Task requirements: Exact copies of all the entries are required, and no pictures should appear in them.

Provided data:
= Beginning of Section =

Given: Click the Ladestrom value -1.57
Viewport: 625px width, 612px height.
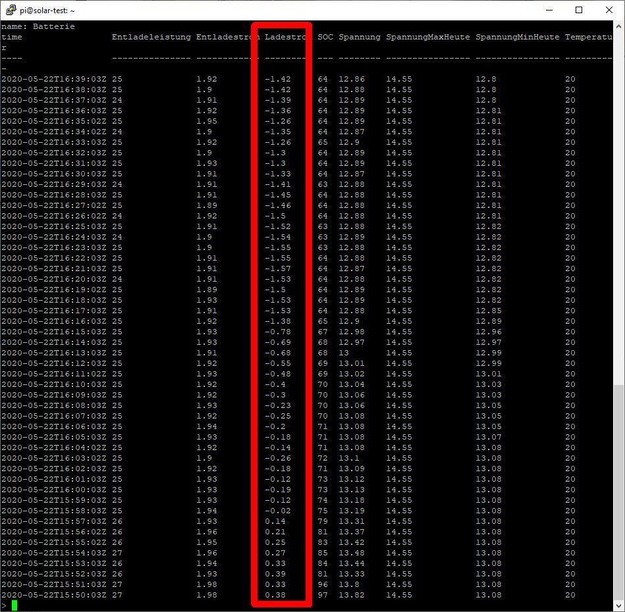Looking at the screenshot, I should click(277, 268).
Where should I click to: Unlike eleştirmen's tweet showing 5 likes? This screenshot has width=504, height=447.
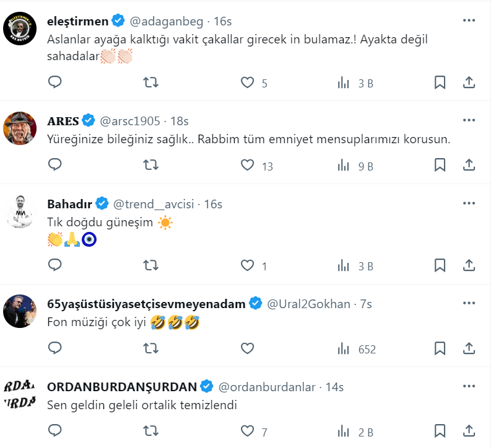(248, 81)
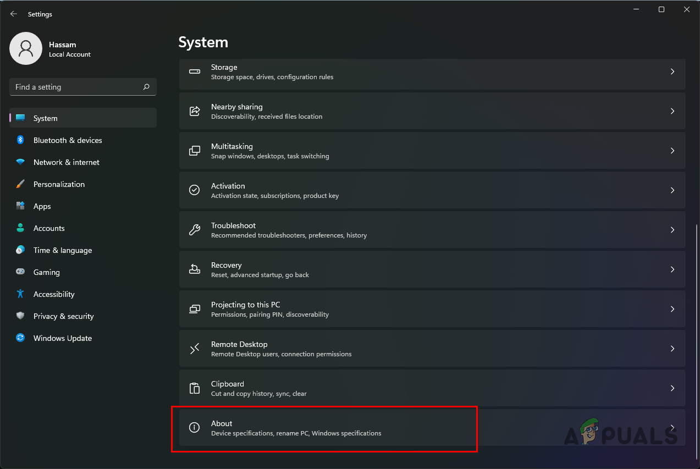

= End of Section =

Answer space:
Given: Click the Ladestrom value -1.57
Viewport: 625px width, 612px height.
Looking at the screenshot, I should click(277, 268).
Where should I click to: Unlike eleştirmen's tweet showing 5 likes? This screenshot has width=504, height=447.
(248, 81)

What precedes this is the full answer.